My Dad Had Just Died from Cancer—Then I Got Diagnosed with Breast Cancer, Too
When Homa Sadat’s father was diagnosed with pancreatic cancer in 2010, her family, including her mother and seven siblings, watched him shrink from 187 pounds to 118. Every day after work she would put on a brave face and visit her dad to lift his spirits. Then she’d head to the bathroom, close the door and cry from feeling so helpless. “With pancreatic cancer, you usually find out at the last stage,” says Sadat, a 33-year-old former property manager who lives in Los Angeles. “There was nothing we could do.”
Her dad passed away in 2011. “Seeing him go through that was really hard on me—we were really close,” says Sadat. “I saw what cancer and chemotherapy could do to someone.”
Because of her father’s illness, Sadat was persistent about checking her own body for signs anything was off, including her breasts.

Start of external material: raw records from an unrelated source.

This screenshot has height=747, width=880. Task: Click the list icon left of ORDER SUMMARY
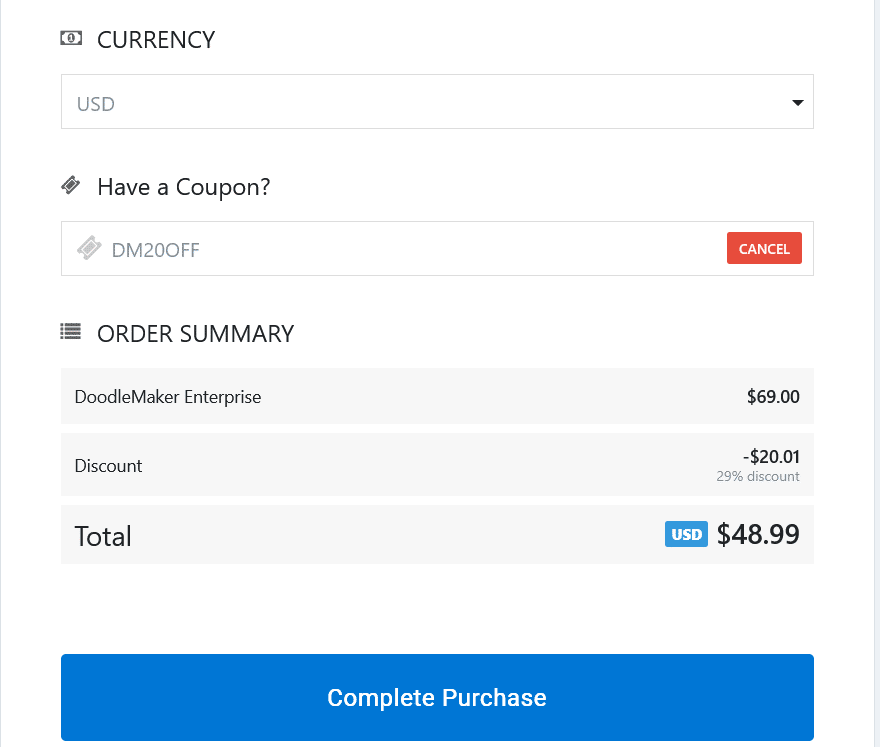[70, 331]
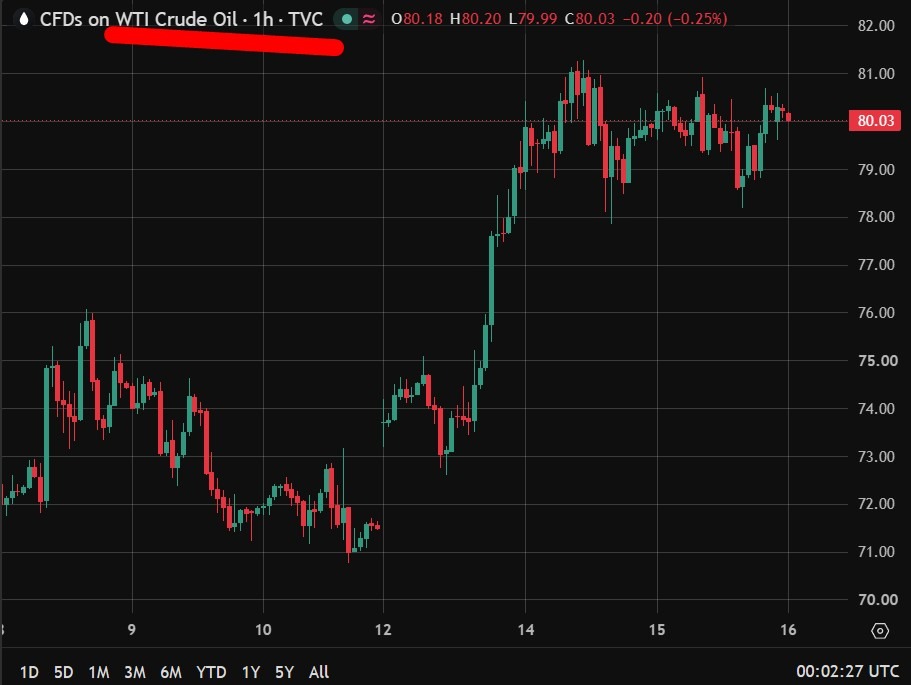Click the oil drop symbol icon
The width and height of the screenshot is (911, 685).
[24, 19]
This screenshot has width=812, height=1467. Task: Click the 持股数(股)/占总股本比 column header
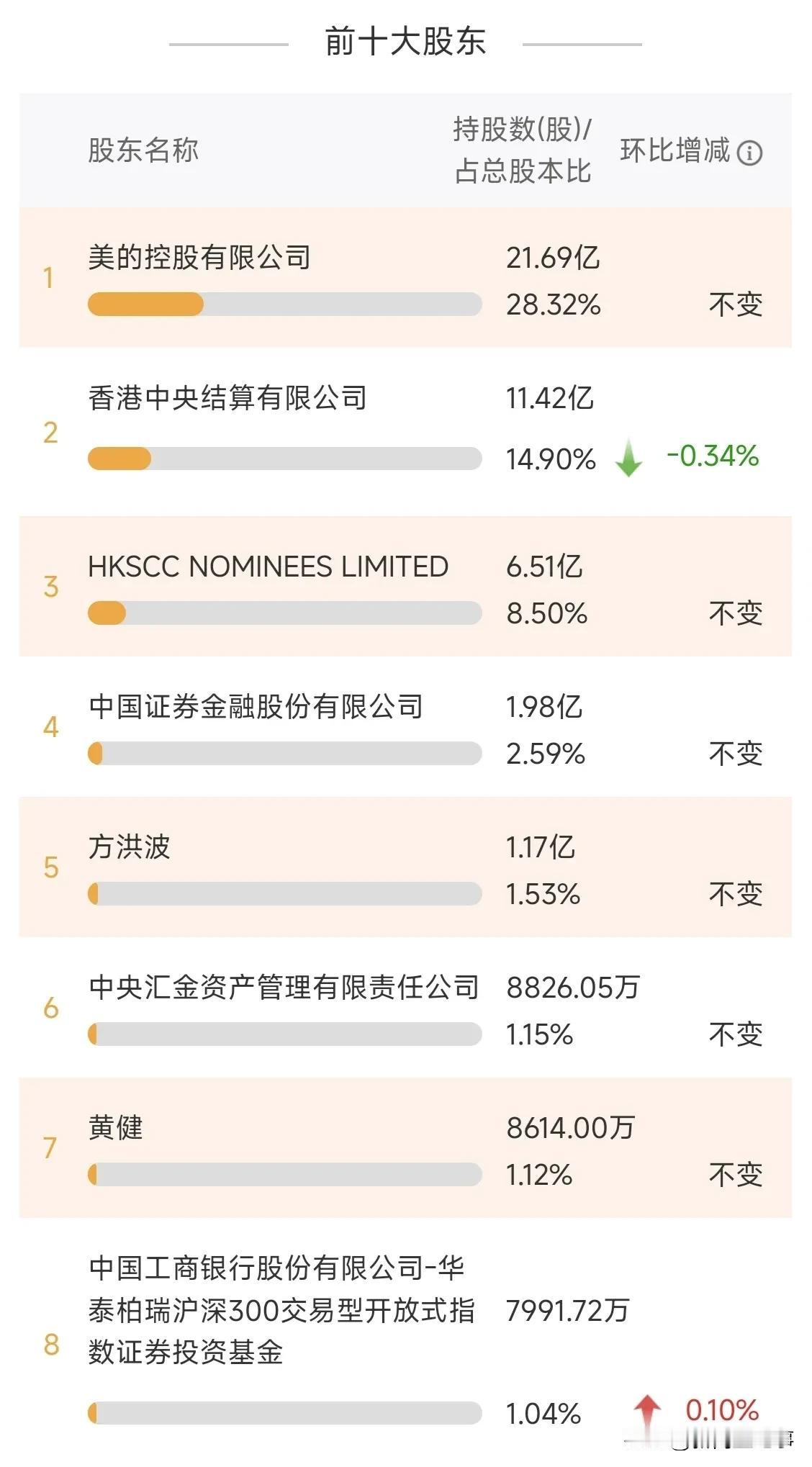tap(523, 150)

About six months after her father died, she felt a lump.
At her gynecologist, they decided to take a watch and wait approach. “I put it out of my mind,” she says. “I was so busy with my life with work and school. I didn’t think that it would be anything serious.” By the time a shooting pain in her breast brought her back to the doctor, it had been another six months. Testing eventually revealed she had triple negative breast cancer, which had spread to her lymph nodes.
Homa did a lot of research on where she could get the best treatment, eventually deciding to participate in a clinical trial at City of Hope, a cancer treatment and research center in Los Angeles. “I felt really comfortable there,” says Sadat, who went through 16 weeks of chemotherapy followed by surgery and radiation.

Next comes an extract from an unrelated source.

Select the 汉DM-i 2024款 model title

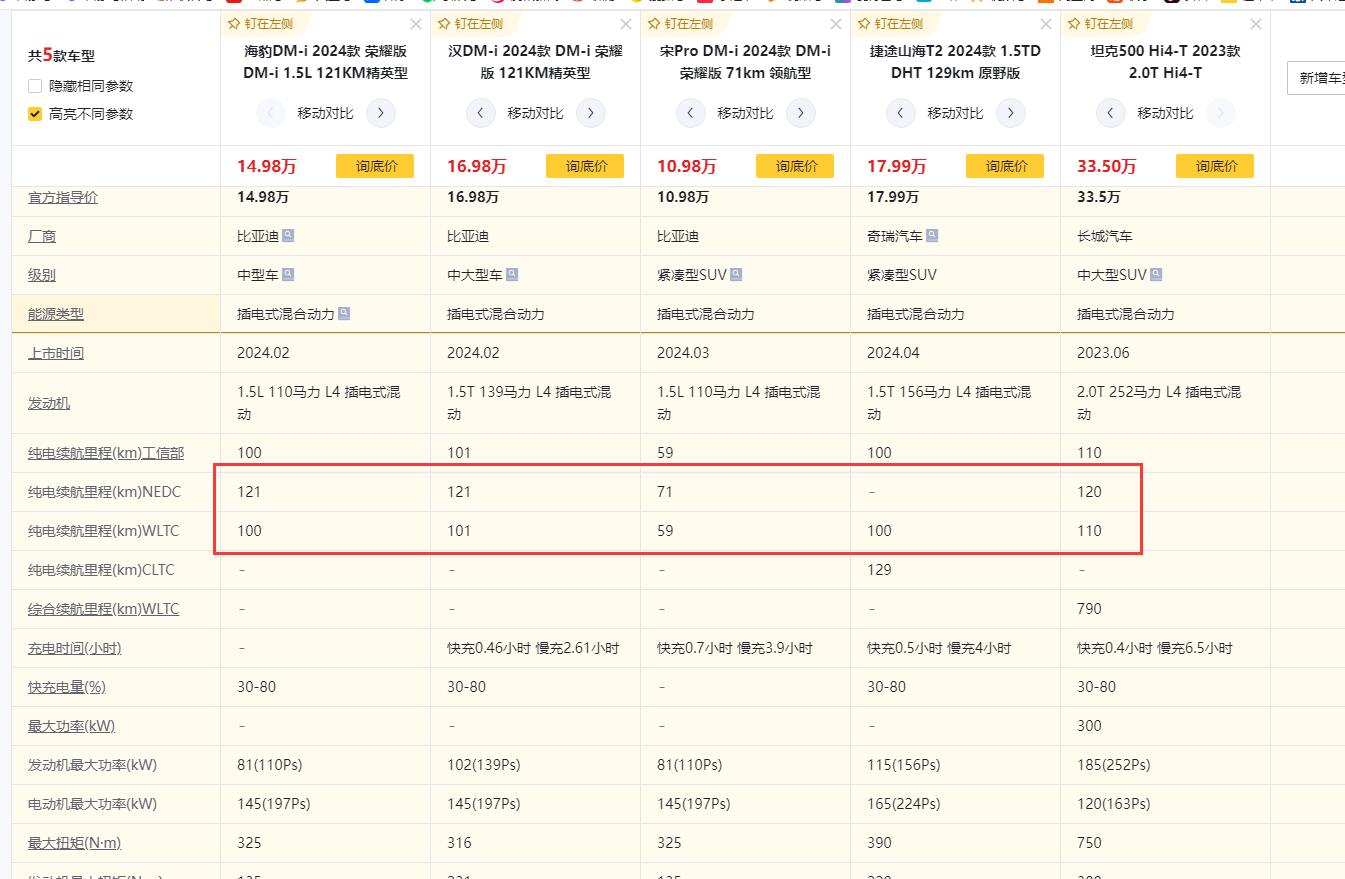click(535, 61)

“I was pretty strong about it because I witnessed my dad go through it. I was like, “Okay, I can do it, too,” she says. But she also knew that her mother and siblings had just faced the loss of an integral part of their family to the same disease, and that made her want to shield them from her treatment at times. While her family was an incredibly strong support system, Sadat felt inclined to stay away from them at times and relied heavily on friends, living across the street from her mother’s house after recovering from surgery.
“I didn’t want to be in their face going through the same thing again. My mom was just trying to deal with the loss of my dad. It had only been a year since we lost him. I didn’t want to be a reminder,” she says. “But no matter how strong I acted around my family, they knew my pain and what I was going through. I couldn’t hide it from them.”
Part of trying to stay strong meant normalizing her life as much as possible and not looking like a “sick person,”—especially after her little brother broke into tears one day when she took off her wig in front of him. As a part of this, working was incredibly important to her. “Just because I had cancer didn’t mean my life stopped,” says Sadat, who continued to try to work throughout her treatment. “I’d go out, have dinner—keep living my life.” In the end, Sadat, who is now cancer-free, says this approach helped her. “Fighting and acting like I didn’t have cancer really got me through it,” she says.
She also focuses on a new philosophy of spending as much time as you can with loved ones and stressing less. “One thing I didn’t have before that I do now,” she says, “is balance.”